I am not that surprised. Wish address != NULL with MAP_FIXED=0 just establishes a brand new mapping, does not change an existing mapping. I think they just forbid to modify existing mappings with MAP_JIT once established.
>
> > 1. For my taste there are too many unrelated changes, especially in ReservedSpace. Making all those file scope static helpers members of ReservedSpace causes a lot of diffs. Makes sense cleanup-wise but will make backporting your patch more difficult later (I expect this will be a strong candidate for backporting). Please tone down the patch a bit. I pointed some parts out directly below. Beyond those, I leave it up to you how far you minimize the patch.
>
> Ok, it is possible to do the clean up after. Thanks for your comment, I'll account them in the future clean-up RFR.
>
Great, thanks, the change looks much cleaner now.
> Thanks,
> Anton
There are two remaining very minor nits, I leave it up to you if you fix them. From my eyes this is fine.
-----
I think we should shake up that coding at some point and improve the API. I imagine something along the line of
struct mappinginfo_t {
pagesize, // may be dynamically chosen by the OS layer but caller wants to know
exec,
base, size, ... // maybe
+ maybe opaque OS specific information
};
address os::reserve_xxxx(size, ..., reservation_info_t* p_info = NULL);
bool os::commit_memory(addr, size, const reservation_info_t* info);
bool os::commit_memory(addr, size, const reservation_info_t* info);
The concrete form can be shaped however, but the base idea is to return more information than just the reservation pointer:
- some attributes may be chosen or adapted by os::reserve_... (eg PageSize), but caller could just be told to spare him having to second-guess os::reserve_memory_special().
- some attributes may be only interesting to the os layer, so they can be opaque for the caller - but caller could hold onto that information until commit/uncommit.
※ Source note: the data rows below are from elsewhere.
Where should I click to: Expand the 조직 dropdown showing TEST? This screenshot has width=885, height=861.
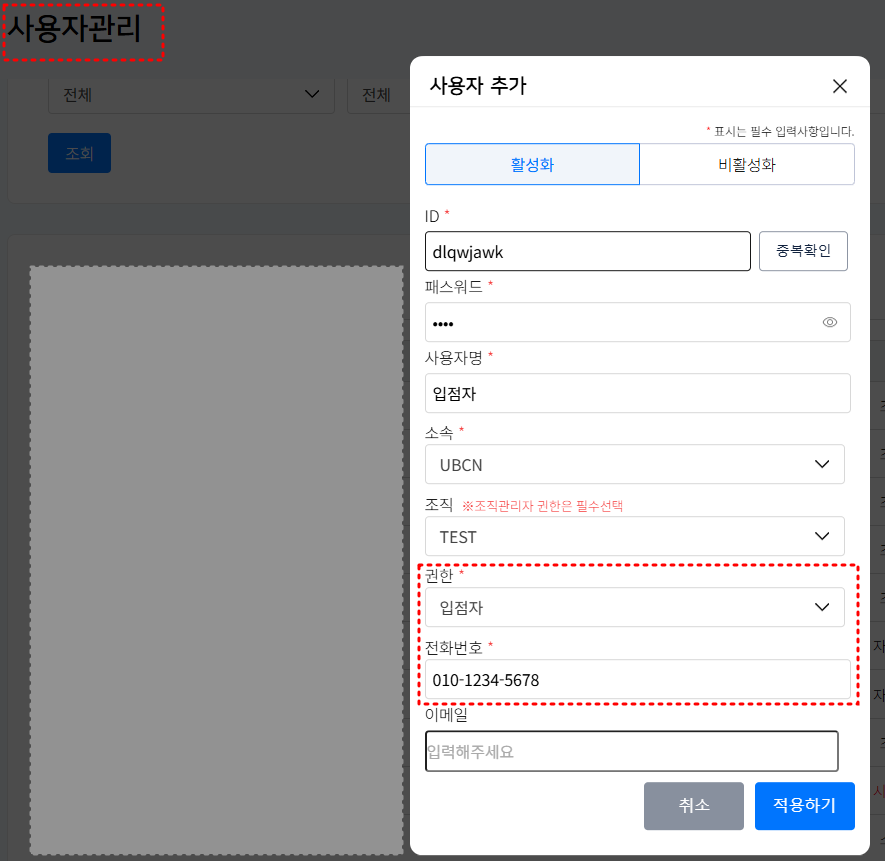635,536
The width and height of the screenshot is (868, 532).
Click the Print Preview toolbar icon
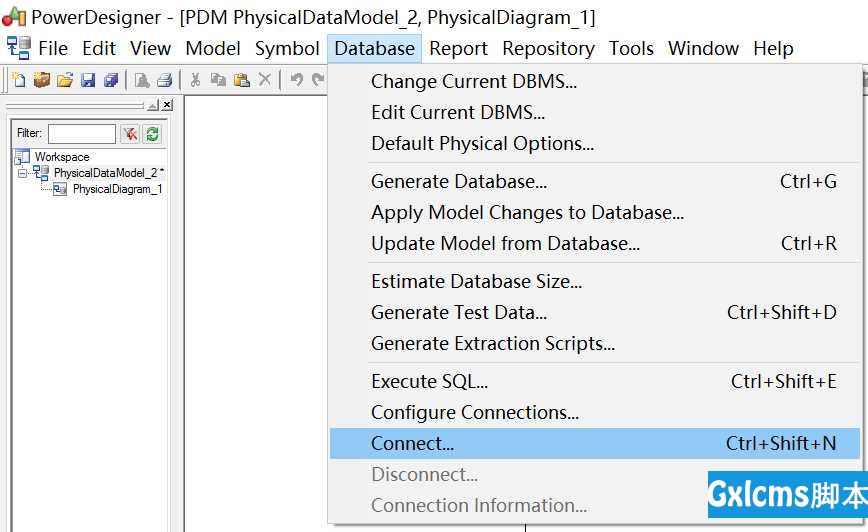142,80
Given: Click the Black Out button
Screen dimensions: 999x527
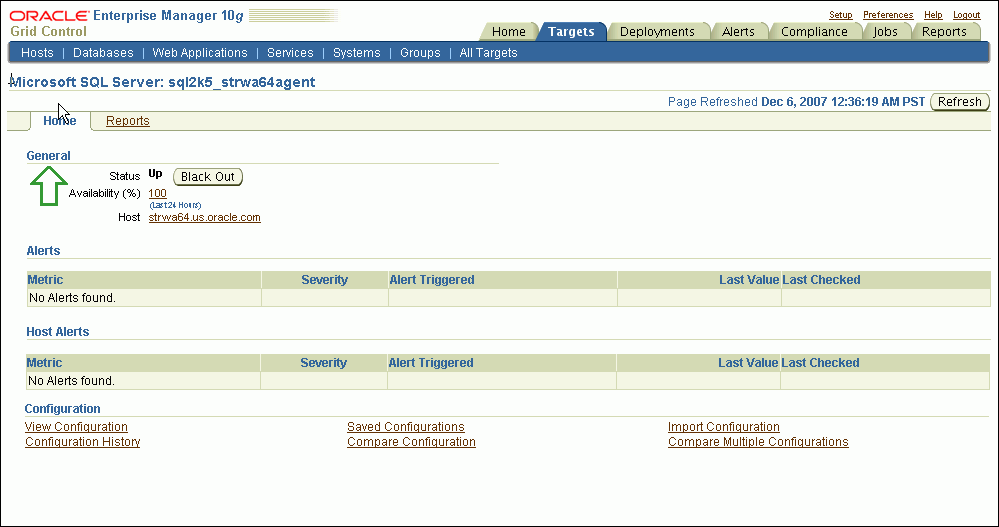Looking at the screenshot, I should pos(208,177).
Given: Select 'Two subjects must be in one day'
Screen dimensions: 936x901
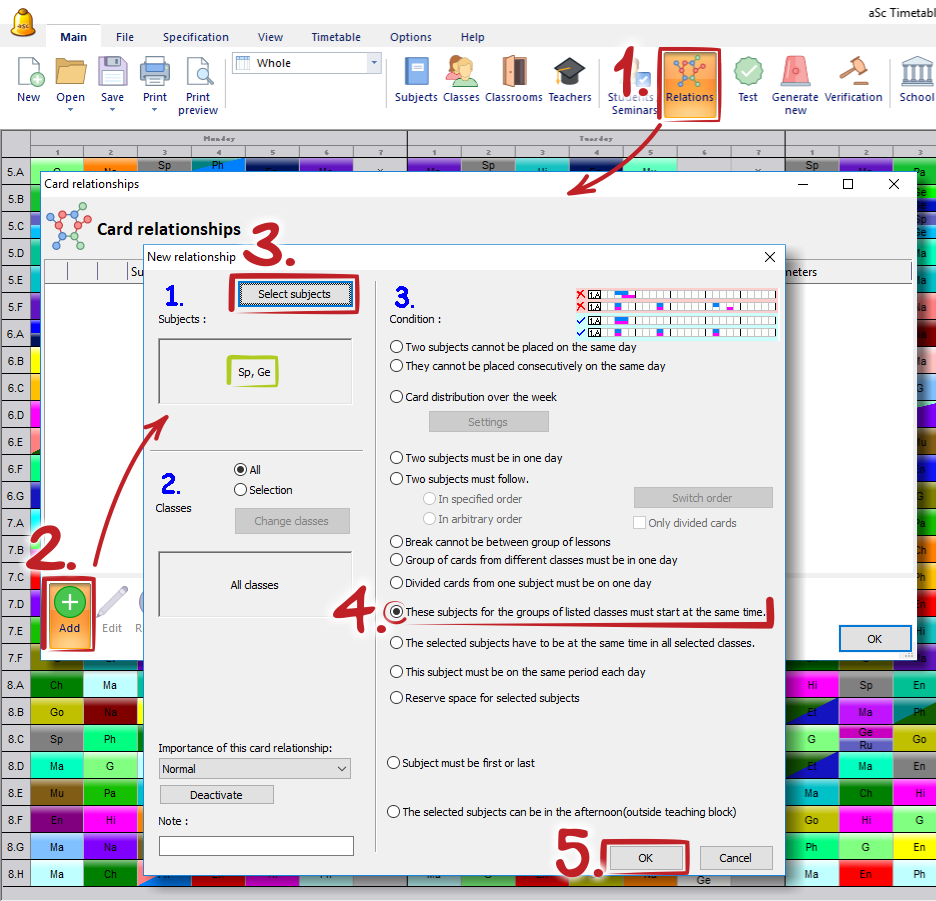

Examples for that are AIX: mmap-or-shmat , or Windows: NUMA-striped-allocation or not.
- some information may be caller specified (eg exec) but returning this in a handle-like structure relieves the caller from holding on to that particular information, and having to pass each argument separately-
I know this is crossing territory into what ReservedSpace does today, but that class is quite polluted with VM specific stuff, eg that noaccess zone. Well, lets see how this goes.
Thanks alot for your perseverance!
Cheers, Thomas
test/hotspot/gtest/runtime/test_committed_virtualmemory.cpp line 172:
> 170: const size_t num_pages = 4;
> 171: const size_t size = num_pages * page_sz;
> 172: char* base = os::reserve_memory(size, !ExecMem, mtTest);
This test function seems to leak this reservation. I leave it up to you if you want to fix it, has nothing to do with your test. If you don't could you please open a issue for this?
(Took me some minutes to figure out that all these tests are NMT related)
src/hotspot/os/windows/os_windows.cpp line 3271:
> 3269:
> 3270: char* os::reserve_memory_aligned(size_t size, size_t alignment, bool exec) {
> 3271: // exec can be ignored
Change to "Support for exec not implemented" ? (Maybe even with an assert) (Or - leave that up to you - leave this parameter out of os::reserve_memory_aligned completely.)
-------------
Marked as reviewed by stuefe (Reviewer).